* **Problem details**:
Whenever a line of the entries below holds the string "computer", copy that line and return it.

::: Stored data

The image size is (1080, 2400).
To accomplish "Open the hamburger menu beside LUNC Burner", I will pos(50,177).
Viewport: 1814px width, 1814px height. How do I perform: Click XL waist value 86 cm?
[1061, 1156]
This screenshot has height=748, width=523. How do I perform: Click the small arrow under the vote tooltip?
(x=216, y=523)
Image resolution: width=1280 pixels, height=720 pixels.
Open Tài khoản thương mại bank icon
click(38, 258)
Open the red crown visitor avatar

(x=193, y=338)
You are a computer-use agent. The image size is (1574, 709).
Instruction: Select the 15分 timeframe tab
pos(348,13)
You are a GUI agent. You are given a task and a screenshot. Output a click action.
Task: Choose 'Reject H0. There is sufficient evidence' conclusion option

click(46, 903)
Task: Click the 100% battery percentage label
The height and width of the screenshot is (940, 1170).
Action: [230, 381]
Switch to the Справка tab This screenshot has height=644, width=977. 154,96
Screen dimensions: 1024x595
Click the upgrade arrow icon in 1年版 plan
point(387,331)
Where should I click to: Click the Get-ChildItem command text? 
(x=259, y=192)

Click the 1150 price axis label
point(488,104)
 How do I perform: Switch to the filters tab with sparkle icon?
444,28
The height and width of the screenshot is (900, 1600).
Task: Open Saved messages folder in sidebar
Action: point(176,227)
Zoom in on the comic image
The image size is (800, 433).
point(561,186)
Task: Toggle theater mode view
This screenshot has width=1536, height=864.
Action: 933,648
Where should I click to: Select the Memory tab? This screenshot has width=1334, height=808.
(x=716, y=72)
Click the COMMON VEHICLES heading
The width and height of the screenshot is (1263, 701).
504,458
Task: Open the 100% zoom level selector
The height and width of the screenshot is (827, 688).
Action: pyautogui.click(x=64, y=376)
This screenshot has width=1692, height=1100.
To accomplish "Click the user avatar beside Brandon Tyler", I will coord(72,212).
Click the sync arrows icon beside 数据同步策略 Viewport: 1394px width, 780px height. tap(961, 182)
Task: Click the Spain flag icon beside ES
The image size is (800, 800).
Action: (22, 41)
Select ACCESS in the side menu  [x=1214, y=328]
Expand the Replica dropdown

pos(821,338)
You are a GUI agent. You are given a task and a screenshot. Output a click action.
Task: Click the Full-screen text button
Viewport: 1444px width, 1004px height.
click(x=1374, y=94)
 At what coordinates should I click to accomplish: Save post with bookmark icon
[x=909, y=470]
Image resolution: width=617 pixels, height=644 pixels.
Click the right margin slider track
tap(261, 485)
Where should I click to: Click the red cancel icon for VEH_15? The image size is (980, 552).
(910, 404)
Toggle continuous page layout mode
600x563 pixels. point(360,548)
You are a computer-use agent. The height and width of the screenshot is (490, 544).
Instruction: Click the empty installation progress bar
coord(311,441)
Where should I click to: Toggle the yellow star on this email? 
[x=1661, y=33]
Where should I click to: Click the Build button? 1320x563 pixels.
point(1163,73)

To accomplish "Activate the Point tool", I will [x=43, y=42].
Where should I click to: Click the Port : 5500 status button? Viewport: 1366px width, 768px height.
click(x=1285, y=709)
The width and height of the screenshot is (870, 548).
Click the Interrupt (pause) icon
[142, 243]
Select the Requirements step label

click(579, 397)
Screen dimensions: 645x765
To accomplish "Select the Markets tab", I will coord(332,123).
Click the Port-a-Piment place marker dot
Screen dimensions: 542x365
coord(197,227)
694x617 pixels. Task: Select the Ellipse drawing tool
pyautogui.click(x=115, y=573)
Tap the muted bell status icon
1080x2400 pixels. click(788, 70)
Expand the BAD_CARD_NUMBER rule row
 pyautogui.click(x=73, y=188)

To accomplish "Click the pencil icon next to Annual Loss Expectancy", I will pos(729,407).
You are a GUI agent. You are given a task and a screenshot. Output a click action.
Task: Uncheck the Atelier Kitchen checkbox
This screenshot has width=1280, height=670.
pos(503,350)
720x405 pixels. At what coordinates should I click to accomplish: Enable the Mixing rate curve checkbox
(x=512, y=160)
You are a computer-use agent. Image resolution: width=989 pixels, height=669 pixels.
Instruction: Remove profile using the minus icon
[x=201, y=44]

::::::

* **Answer to this problem**:
You are a computer-use agent. The image size is (1574, 709).
You are a computer-use agent. The height and width of the screenshot is (490, 544).
You are a computer-use agent. Image resolution: width=989 pixels, height=669 pixels.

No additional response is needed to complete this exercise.